Provided passage.
····················

In late 2012 Robertson and Gerhardt applied to Kickstarter which had recently hosted other significant crowdfunding successes like Pebble, SmartThings and LIFX. As later reported by Robertson and Gerhardt, Lockitron was rejected from Kickstarter due to the platform considering it a "home improvement" project; the rejection coincided with Kickstarter changing its policies regarding hardware funding.
After their rejection, Apigy built its own crowdfunding website in a matter of days and used it to garner over US$1.5 million in preorders during the first week of their campaign in October 2012. The independent crowdfunding effort kicked off significant press as it demonstrated that projects didn't need to pay significant fees to platforms like Kickstarter in order to crowdfund.

Apigy subsequently open-sourced the crowdfunding software as Selfstarter, an alternative crowdfunding site. Selfstarter was used in the successful Tile crowdfunding campaign and later formed the basis of Crowdhoster and CrowdTilt Open.

===Notable Office===

From 2013 to 2016 Apigy leased the building which previously housed the Byte Shop, the store where the first Apple I computers were sold. Apigy hosted a Lockitron open house at the location where several working Apple II computers were set up for attendees to play classic games like TRON and Pacman.

===Product Delays and Replacement===

Despite demonstrating the crowdfunded Lockitron at the 2013 Consumer Electronics Show, the product was significantly delayed from its originally anticipated ship date of July 2013. It was considered to be vaporware until finally shipping in small numbers through the end of 2013. By February 2014, the crowdfunded Lockitron had still not yet shipped in substantial numbers prompting coverage by the blog TechCrunch. By the end of 2014 thousands of units had been shipped.

In early 2015, Apigy announced its new product, Lockitron Bolt, as a replacement for the crowdfunded Lockitron and that it had ceased production of the crowdfunded Lockitron due to manufacturing and product issues. Left with significant inventory of Lockitron parts, the company worked with hobby websites SparkFun and Adafruist to offer just the housing and gear trains for purchase.

····················

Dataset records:
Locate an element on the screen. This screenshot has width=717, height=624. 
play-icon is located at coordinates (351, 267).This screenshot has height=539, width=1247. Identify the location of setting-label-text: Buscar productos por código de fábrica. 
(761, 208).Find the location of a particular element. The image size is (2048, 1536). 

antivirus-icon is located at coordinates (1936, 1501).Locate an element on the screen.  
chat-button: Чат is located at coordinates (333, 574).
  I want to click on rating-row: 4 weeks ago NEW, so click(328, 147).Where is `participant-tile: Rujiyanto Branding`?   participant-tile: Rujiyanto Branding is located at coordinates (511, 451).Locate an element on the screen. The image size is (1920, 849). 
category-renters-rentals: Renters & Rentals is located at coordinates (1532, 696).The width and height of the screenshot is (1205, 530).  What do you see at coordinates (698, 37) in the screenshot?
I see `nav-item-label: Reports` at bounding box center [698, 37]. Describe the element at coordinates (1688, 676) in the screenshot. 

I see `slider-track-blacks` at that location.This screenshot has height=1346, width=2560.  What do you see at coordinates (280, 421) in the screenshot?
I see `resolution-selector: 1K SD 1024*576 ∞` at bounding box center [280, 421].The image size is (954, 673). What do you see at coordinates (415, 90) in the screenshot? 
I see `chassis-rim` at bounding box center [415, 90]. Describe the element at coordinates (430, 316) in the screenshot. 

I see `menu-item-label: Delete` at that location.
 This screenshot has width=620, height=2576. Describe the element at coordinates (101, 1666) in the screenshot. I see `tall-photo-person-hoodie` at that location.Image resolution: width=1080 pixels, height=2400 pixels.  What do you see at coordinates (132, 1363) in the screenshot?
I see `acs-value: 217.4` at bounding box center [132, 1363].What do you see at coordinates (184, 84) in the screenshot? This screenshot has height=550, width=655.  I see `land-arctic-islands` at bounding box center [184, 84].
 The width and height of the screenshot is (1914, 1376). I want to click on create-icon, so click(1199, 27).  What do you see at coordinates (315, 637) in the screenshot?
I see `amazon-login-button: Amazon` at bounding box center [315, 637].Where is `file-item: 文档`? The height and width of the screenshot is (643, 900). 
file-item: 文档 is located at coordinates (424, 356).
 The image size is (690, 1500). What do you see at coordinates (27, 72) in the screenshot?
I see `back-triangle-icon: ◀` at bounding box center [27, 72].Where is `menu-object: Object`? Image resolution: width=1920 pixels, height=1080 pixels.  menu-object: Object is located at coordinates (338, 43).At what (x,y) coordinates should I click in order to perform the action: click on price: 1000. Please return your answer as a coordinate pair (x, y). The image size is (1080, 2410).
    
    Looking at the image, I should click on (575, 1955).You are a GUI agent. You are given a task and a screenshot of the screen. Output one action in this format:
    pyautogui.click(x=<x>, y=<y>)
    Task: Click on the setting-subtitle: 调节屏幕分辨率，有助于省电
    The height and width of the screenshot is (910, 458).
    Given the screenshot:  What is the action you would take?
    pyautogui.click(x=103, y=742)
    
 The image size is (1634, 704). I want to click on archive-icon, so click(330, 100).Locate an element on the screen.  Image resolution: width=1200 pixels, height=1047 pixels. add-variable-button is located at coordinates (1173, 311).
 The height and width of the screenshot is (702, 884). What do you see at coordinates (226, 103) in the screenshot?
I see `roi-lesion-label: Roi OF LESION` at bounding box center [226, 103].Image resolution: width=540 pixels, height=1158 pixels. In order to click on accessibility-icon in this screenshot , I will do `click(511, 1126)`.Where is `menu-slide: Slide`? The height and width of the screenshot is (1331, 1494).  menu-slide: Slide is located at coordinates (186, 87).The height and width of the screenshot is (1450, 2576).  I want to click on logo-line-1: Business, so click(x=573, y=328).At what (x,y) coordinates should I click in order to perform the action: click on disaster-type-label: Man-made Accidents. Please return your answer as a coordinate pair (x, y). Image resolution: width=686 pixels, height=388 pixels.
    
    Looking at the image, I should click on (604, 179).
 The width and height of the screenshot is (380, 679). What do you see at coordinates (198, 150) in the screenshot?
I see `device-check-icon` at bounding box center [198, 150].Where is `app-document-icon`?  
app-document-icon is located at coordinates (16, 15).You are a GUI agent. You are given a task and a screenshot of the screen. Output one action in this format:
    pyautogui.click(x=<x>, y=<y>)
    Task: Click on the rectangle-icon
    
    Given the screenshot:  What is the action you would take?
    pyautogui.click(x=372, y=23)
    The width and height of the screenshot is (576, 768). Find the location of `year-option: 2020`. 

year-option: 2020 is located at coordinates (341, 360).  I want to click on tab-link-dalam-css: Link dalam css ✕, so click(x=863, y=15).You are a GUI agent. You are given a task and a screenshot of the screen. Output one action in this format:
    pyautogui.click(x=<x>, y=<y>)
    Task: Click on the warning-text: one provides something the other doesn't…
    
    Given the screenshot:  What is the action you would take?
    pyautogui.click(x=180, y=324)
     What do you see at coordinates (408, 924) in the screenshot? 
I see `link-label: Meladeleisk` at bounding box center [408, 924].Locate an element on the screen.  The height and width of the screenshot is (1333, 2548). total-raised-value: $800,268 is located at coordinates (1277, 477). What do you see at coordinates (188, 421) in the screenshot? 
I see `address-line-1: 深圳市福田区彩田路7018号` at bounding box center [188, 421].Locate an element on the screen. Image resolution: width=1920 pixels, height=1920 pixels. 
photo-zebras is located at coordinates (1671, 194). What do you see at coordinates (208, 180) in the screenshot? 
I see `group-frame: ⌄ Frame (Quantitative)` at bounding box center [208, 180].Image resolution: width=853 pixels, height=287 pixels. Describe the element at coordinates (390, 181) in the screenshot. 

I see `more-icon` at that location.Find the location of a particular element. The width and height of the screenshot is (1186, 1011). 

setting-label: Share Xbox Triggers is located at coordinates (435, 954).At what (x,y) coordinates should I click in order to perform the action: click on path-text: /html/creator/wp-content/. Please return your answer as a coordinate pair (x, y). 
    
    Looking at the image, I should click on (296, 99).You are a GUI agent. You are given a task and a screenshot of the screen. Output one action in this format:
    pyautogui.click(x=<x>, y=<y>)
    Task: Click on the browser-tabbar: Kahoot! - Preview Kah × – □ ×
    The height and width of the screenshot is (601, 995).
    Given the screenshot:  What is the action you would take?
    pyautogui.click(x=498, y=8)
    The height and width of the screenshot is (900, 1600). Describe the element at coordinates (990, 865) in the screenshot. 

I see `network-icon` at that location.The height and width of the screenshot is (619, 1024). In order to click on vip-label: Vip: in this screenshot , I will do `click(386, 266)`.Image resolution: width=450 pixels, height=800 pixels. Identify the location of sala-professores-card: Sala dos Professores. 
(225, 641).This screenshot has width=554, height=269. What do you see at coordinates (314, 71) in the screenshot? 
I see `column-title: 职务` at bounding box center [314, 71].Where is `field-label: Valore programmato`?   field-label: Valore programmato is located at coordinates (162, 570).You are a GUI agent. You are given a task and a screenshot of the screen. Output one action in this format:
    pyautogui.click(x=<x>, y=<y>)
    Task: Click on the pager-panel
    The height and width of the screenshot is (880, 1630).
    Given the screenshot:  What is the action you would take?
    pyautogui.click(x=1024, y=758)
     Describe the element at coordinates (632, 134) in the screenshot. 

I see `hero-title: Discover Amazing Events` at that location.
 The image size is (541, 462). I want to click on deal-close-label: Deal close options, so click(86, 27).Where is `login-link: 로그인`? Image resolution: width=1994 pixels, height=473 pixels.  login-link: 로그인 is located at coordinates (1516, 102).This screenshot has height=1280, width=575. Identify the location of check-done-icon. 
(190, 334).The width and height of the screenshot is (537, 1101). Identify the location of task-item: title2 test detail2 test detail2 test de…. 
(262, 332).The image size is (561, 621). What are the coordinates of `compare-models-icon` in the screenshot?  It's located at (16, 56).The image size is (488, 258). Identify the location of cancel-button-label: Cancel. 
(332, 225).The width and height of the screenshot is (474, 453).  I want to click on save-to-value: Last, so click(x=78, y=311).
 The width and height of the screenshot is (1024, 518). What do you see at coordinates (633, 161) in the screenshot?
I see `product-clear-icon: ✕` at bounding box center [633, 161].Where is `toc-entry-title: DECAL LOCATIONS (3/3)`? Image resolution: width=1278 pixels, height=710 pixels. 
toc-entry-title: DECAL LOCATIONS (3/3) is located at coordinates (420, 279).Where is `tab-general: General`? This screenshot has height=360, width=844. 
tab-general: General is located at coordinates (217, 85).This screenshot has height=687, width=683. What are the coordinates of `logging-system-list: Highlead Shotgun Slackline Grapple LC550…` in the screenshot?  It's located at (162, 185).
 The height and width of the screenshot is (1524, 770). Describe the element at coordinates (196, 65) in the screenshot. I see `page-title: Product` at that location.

····················

Required actions.
1. Answer these questions from the Lockitron text:
(a) Why did Kickstarter reject Lockitron?
(b) Which store had previously occupied the building that Apigy leased from 2013 to 2016?
(c) What product did Apigy announce in early 2015 as a replacement for the crowdfunded Lockitron?
2. Carry on the Lockitron text from where it stops.
The records are material separate from the Lockitron text.

Responses to the tasks.
1.
(a) Kickstarter considered it a "home improvement" project.
(b) The Byte Shop, where the first Apple I computers were sold.
(c) Lockitron Bolt.

2.
Lockitron Bolt was priced at US$99 and offered Bluetooth-only connectivity using a Nordic nrf51822 microprocessor in comparison to its predecessor which was priced at US$179 and offered built-in WiFi. With limited funding and significant excess components, Apigy re-purposed excess inventory of Electric Imp WiFi modules and BlueGiga BLE112 modules intended for the crowdfunded Lockitron into a new accessory product called Bridge. An optional US$79 device, Bridge connected Lockitron Bolt to WiFi networks giving it the same remote capabilities as the 2012 Lockitron.

In late 2015 Apigy announced that the first Lockitron Bolt devices would ship November 24 while also announcing an add-on to Lockitron Bolt, Keypad.

===Acquisition===

Lockitron Bolt was exhibited as a working product at the 2016 Consumer Electronics Show, and a series of updates in late 2016 indicated that remaining Lockitron Bolt units owed to backers were produced and all remaining orders for U.S. customers had shipped to customers. In 2016 Lockitron Bolt appeared on an episode of the show All-American Makers where Robertson and Gerhardt demonstrated the product, however, they were not offered investment.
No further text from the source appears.